### Your assignment
Skip the pictures. Quote every line below, exactly, from the one with "You are a computer-use agent." through the final line.

Stored records

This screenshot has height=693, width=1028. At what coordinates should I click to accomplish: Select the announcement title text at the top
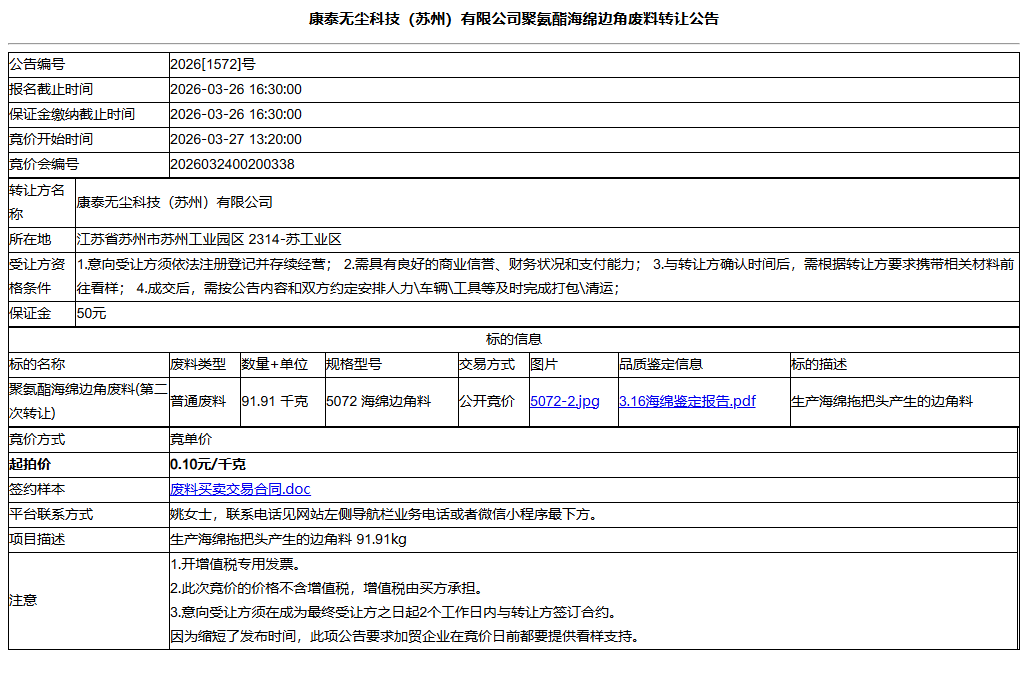coord(514,17)
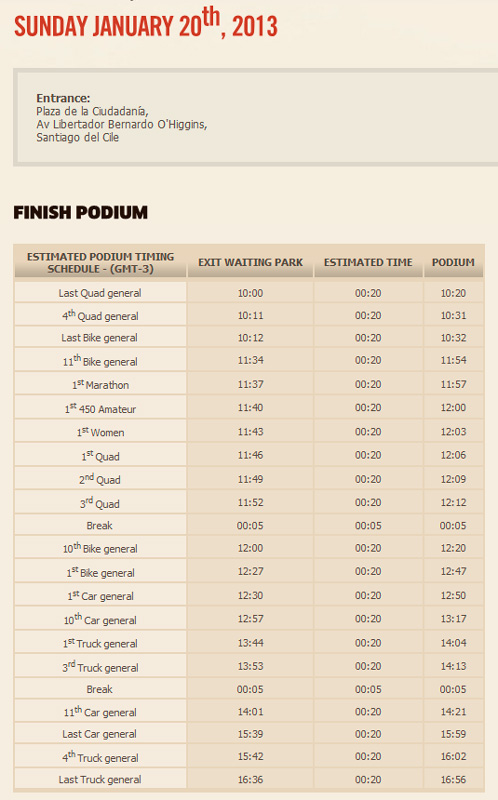Image resolution: width=498 pixels, height=800 pixels.
Task: Click the 1st Car general label
Action: tap(101, 595)
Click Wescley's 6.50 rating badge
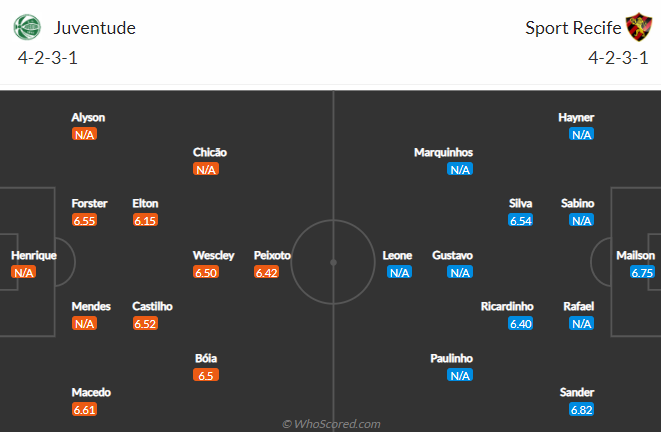661x432 pixels. pos(206,272)
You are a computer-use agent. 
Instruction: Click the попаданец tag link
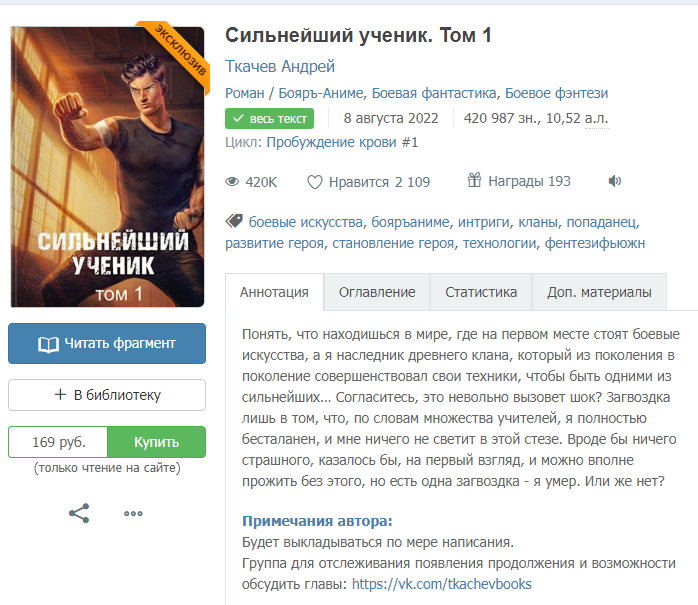point(601,222)
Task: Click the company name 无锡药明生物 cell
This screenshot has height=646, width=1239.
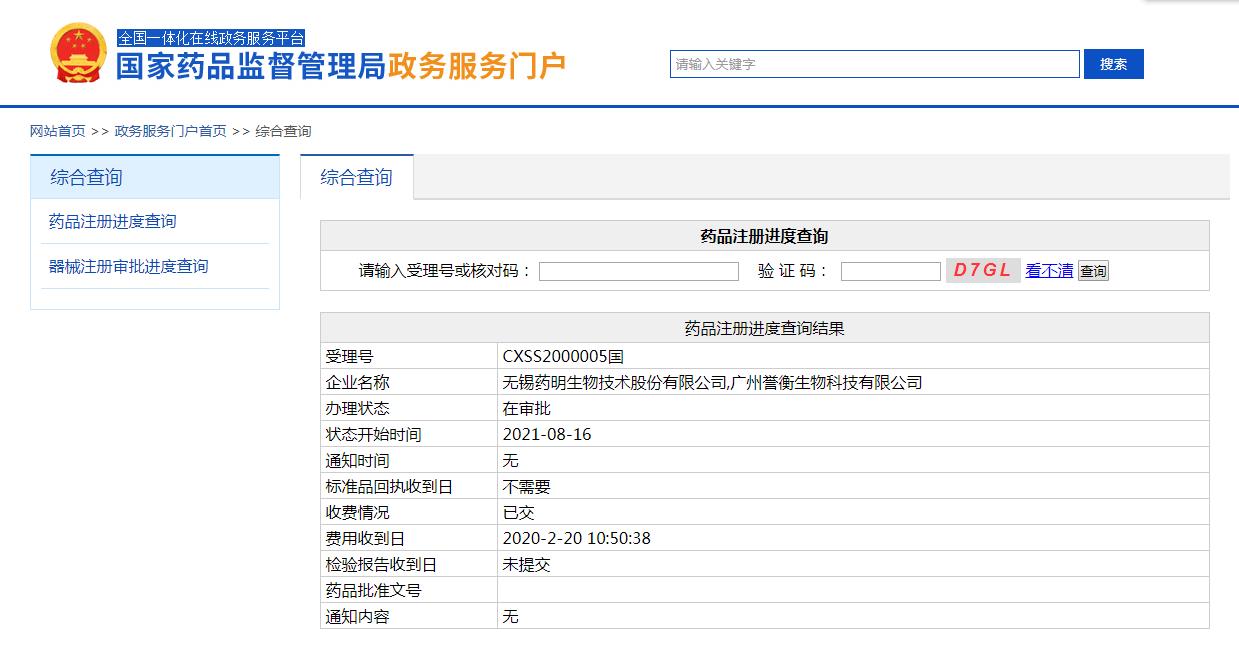Action: (712, 382)
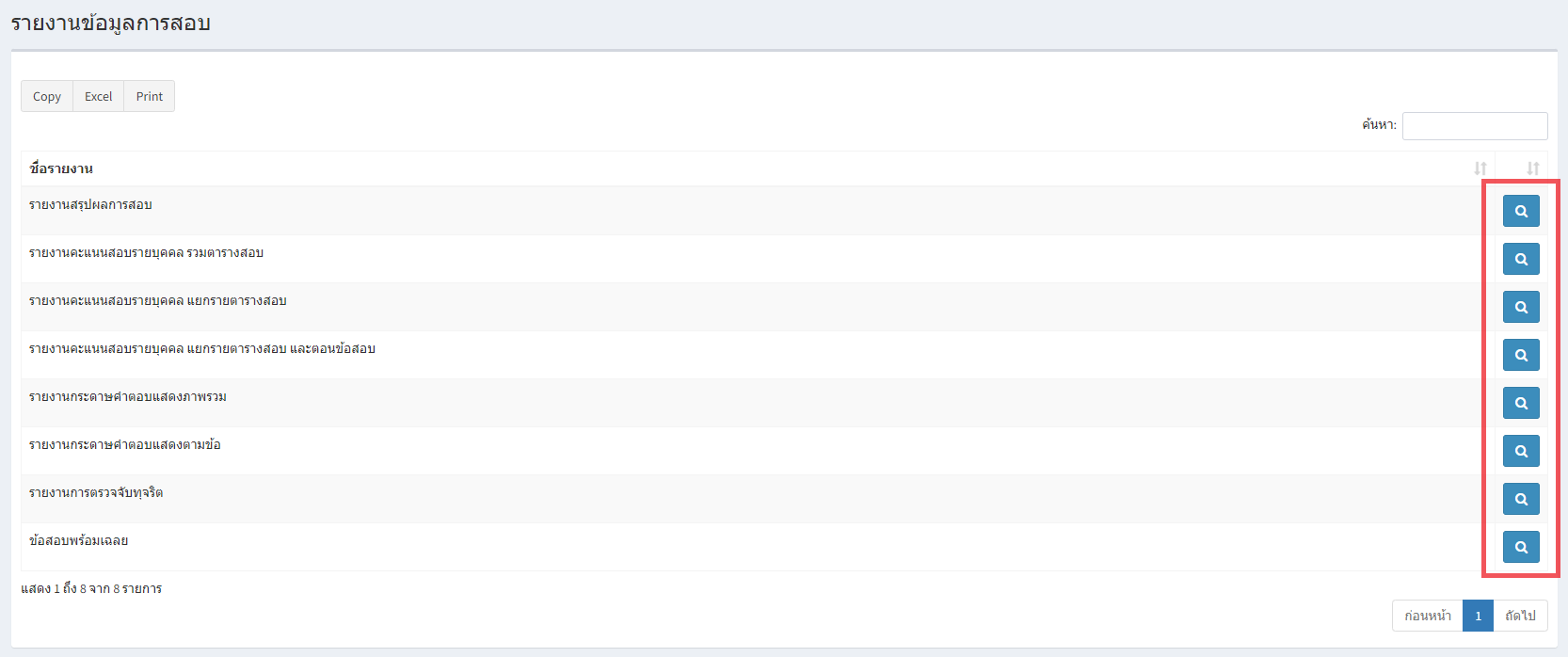
Task: Open ข้อสอบพร้อมเฉลย magnifier icon
Action: point(1521,547)
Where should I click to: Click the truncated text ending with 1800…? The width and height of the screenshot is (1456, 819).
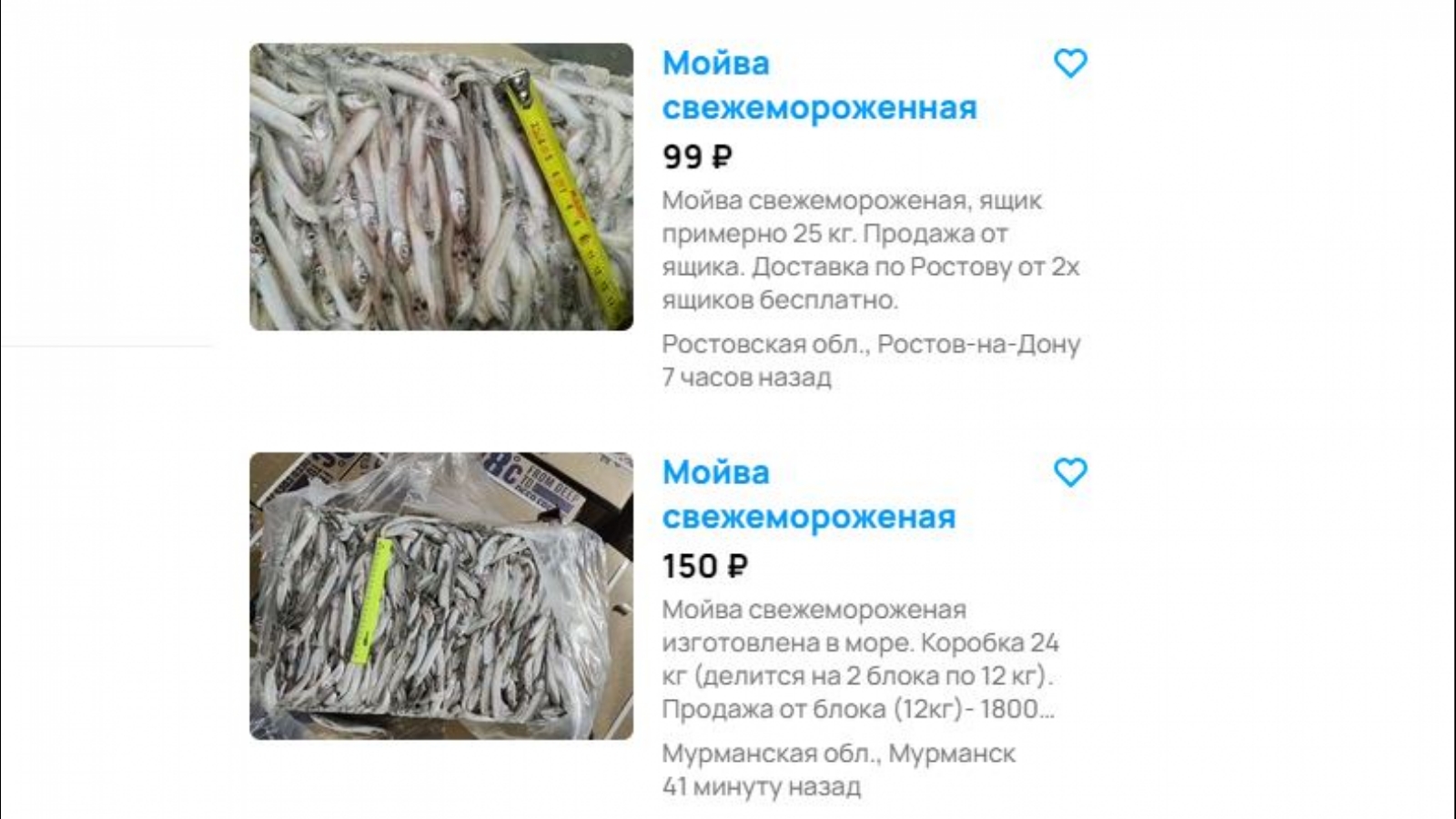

### Answer to the exercise
You are a computer-use agent. 
Instruction: Click the попаданец tag link
point(601,222)
Task: Click the company name 无锡药明生物 cell
This screenshot has height=646, width=1239.
Action: (712, 382)
Task: Open ข้อสอบพร้อมเฉลย magnifier icon
Action: point(1521,547)
Where should I click to: Click the truncated text ending with 1800…? The width and height of the screenshot is (1456, 819).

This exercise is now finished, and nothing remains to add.